Everyone, including drug company executives, believes that high prices cannot continue. Indeed, that is one reason that companies are trying to maximize profits while they can. We must come up with a comprehensive solution now.
The urgency cannot be overstated. EpiPen is just a symptom of the disease. As the Kaiser Family Foundation found earlier this month, "According to our analysis, total Medicare Part D spending for the EpiPen increased from $7.0 million in 2007 to $87.9 million in 2014, an increase of 1151%."
While the rates of cost growth for Medicare and U.S. health care overall have slowed considerably, that brighter budget picture is offset by the renewed outlays for prescription drugs. As Reuters reported in April:
U.S. annual spending on prescription medicines will increase 22 percent over the next five years, climbing as high as $400 billion in 2020, according to a report released by health care information company IMS Health Holdings Inc on Thursday.
Those figures, which take into account anticipated discounts, rebates and other price concessions that have become common, represent an annual growth rate of 4 percent to 7 percent through 2020, according to the report.
In the future, the picture will likely only get worse, as new biologics, customized genetic treatments, and new generations of pain medications promise to relieve suffering and extend lives at jaw-dropping prices.
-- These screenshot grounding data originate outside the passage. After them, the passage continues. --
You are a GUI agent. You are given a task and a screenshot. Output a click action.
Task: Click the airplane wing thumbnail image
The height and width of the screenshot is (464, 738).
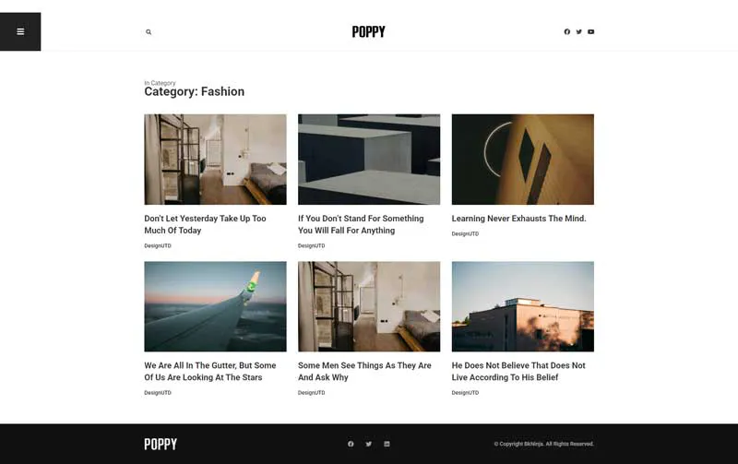[x=215, y=306]
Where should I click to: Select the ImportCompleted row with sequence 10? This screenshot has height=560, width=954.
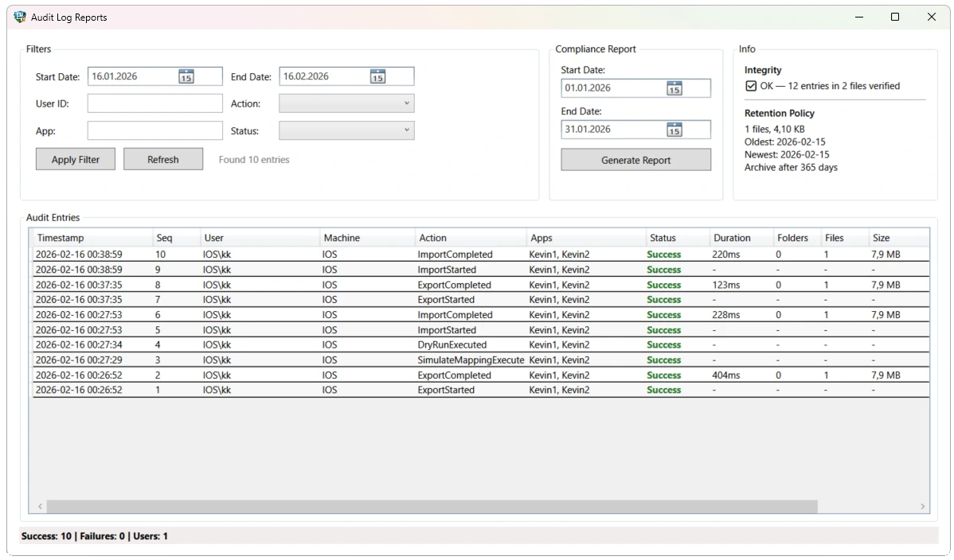click(319, 254)
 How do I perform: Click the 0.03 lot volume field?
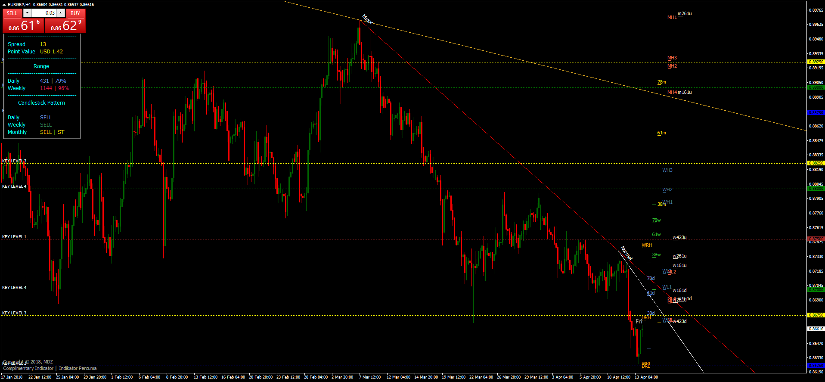(44, 13)
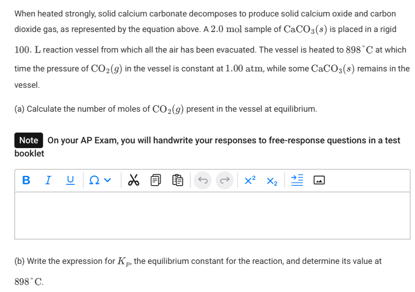
Task: Undo the last edit
Action: point(202,180)
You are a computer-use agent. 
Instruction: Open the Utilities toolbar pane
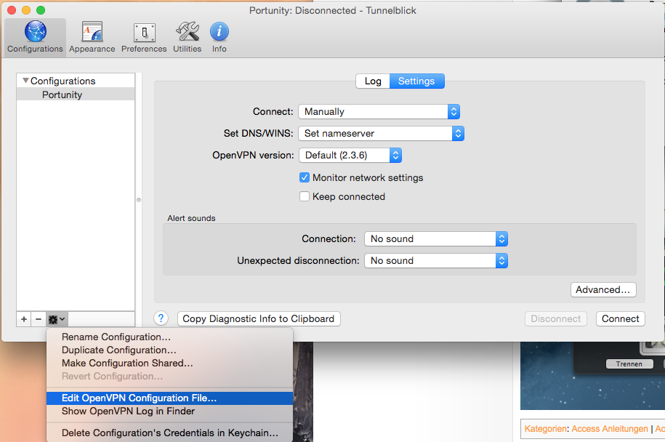(x=187, y=37)
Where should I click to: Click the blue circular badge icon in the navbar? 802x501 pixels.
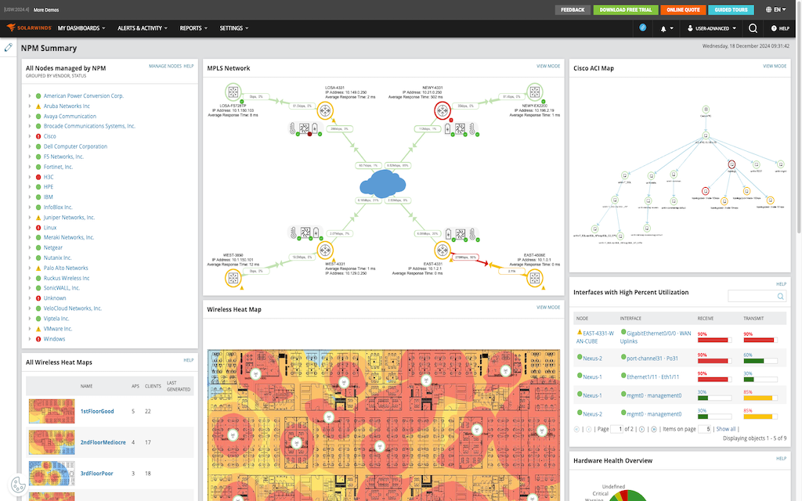643,28
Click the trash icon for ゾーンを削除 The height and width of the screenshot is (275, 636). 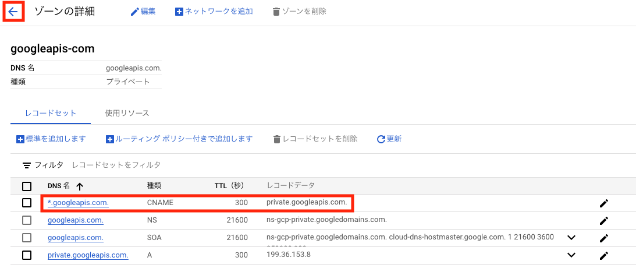coord(276,12)
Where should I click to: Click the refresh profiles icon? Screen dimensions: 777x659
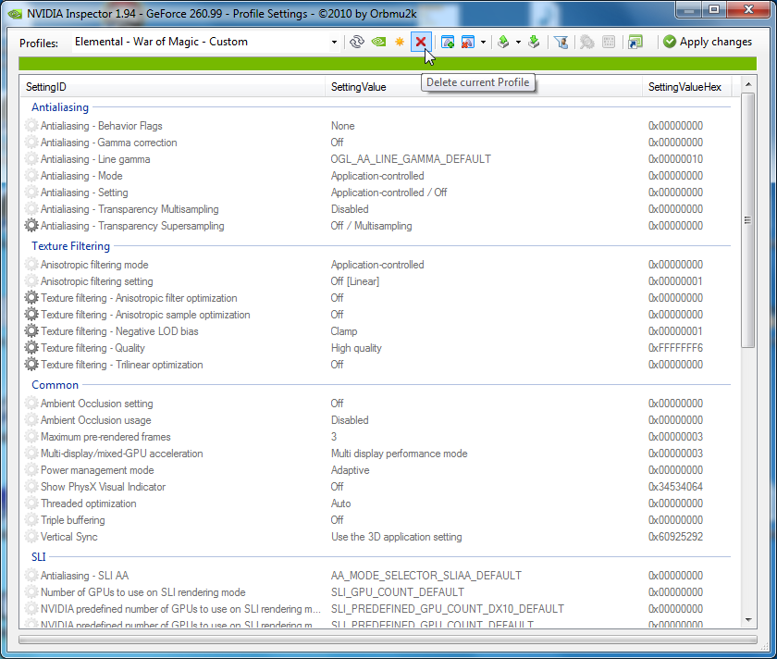click(357, 42)
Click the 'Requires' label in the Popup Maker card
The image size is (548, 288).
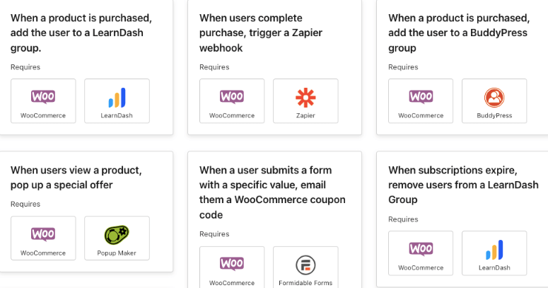tap(25, 205)
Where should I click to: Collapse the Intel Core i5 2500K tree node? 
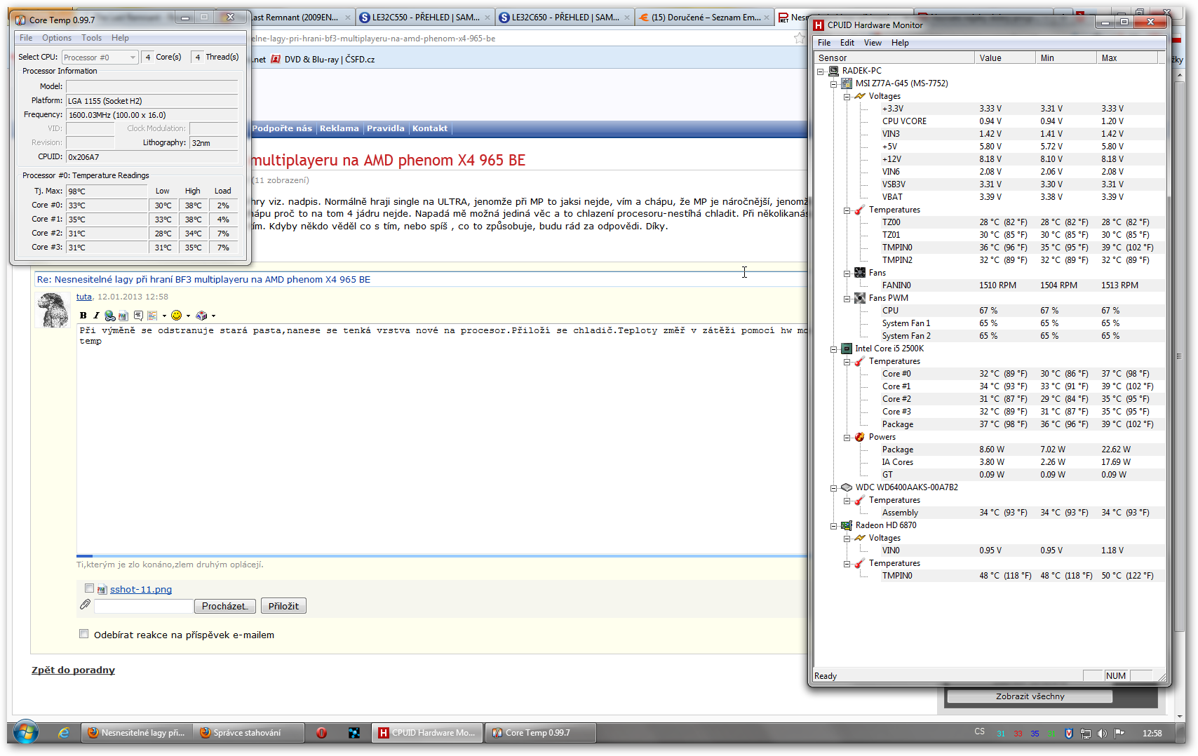(834, 349)
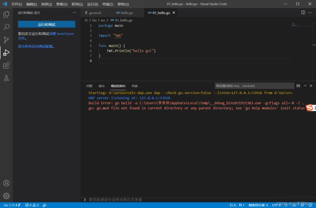This screenshot has height=208, width=316.
Task: Open the 运行(R) menu
Action: click(92, 4)
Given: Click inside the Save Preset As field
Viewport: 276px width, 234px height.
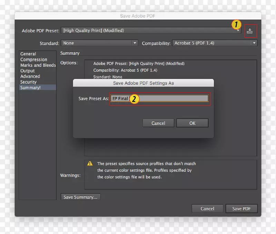Looking at the screenshot, I should (x=166, y=98).
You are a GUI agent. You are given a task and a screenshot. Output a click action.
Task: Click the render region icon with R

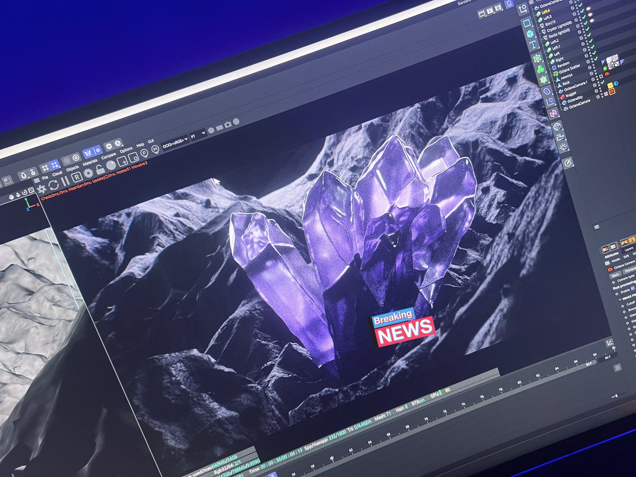pos(77,177)
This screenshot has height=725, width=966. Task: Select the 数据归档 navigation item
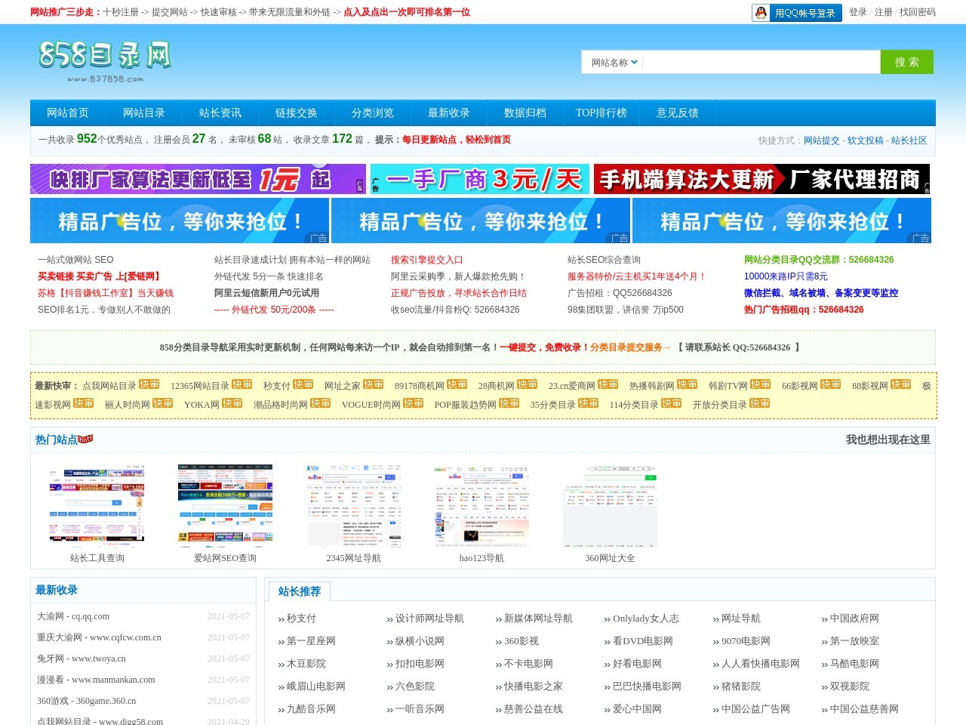[525, 113]
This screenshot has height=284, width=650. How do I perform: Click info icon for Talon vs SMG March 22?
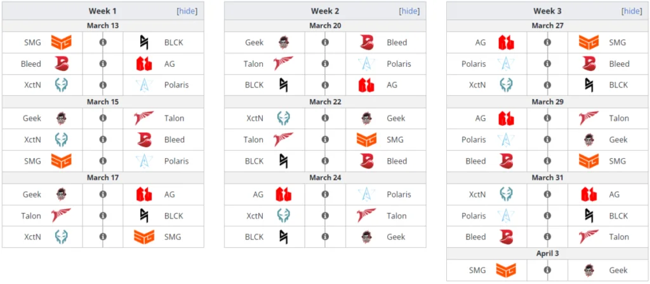pyautogui.click(x=325, y=140)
As even generic drugs rise in cost, pain management treatments like Humira and Enbrel have jumped in price by 130 percent in just five years.
All of which means the United States badly needs a president who knows about making "a determination regarding the reasonableness of launch prices of a breakthrough drug" based on factors including "prices of other drugs in the same therapeutic class" and "cost information supplied by the manufacturer," as well as pricing data from comparable countries, "cost effectiveness relative to the cost of alternative course of treatment options," and "Improvements in quality of life offered by the new product." As it turns out, that language is from the Hillarycare legislation first lady Hillary Clinton helped draft.
It would also help if our new president had experience with the disastrous launch of Bush's Medicare Part D drug plan. Luckily, we have a candidate with precisely that background. As Sen. Hillary Clinton put it in early 2006:
"I voted against it, but once it passed I certainly determined that I would try to do everything I could to make sure that New Yorkers understood it, could access it, and make the best of it."
Reading Chris Cillizza this week reminded me of an old Simpsons episode. In it, Homer helps his new buddy Mel Gibson rework the boring ending to his remake of Mr. Smith Goes to Washington. When Gibson's Smith concludes the famous filibuster scene by mowing down his fellow senators with a hail of bullets from a submachine gun, the studio executive asks, "You impaled a United States senator with the American flag. Why did Mr. Smith kill everybody?" To which Homer responded:
"It was symbolism. He was mad!"
But getting mad at Mylan and Big Pharma isn't going to stop out of control prescription drug prices. If anyone can, it's President Hillary Clinton. Believe me.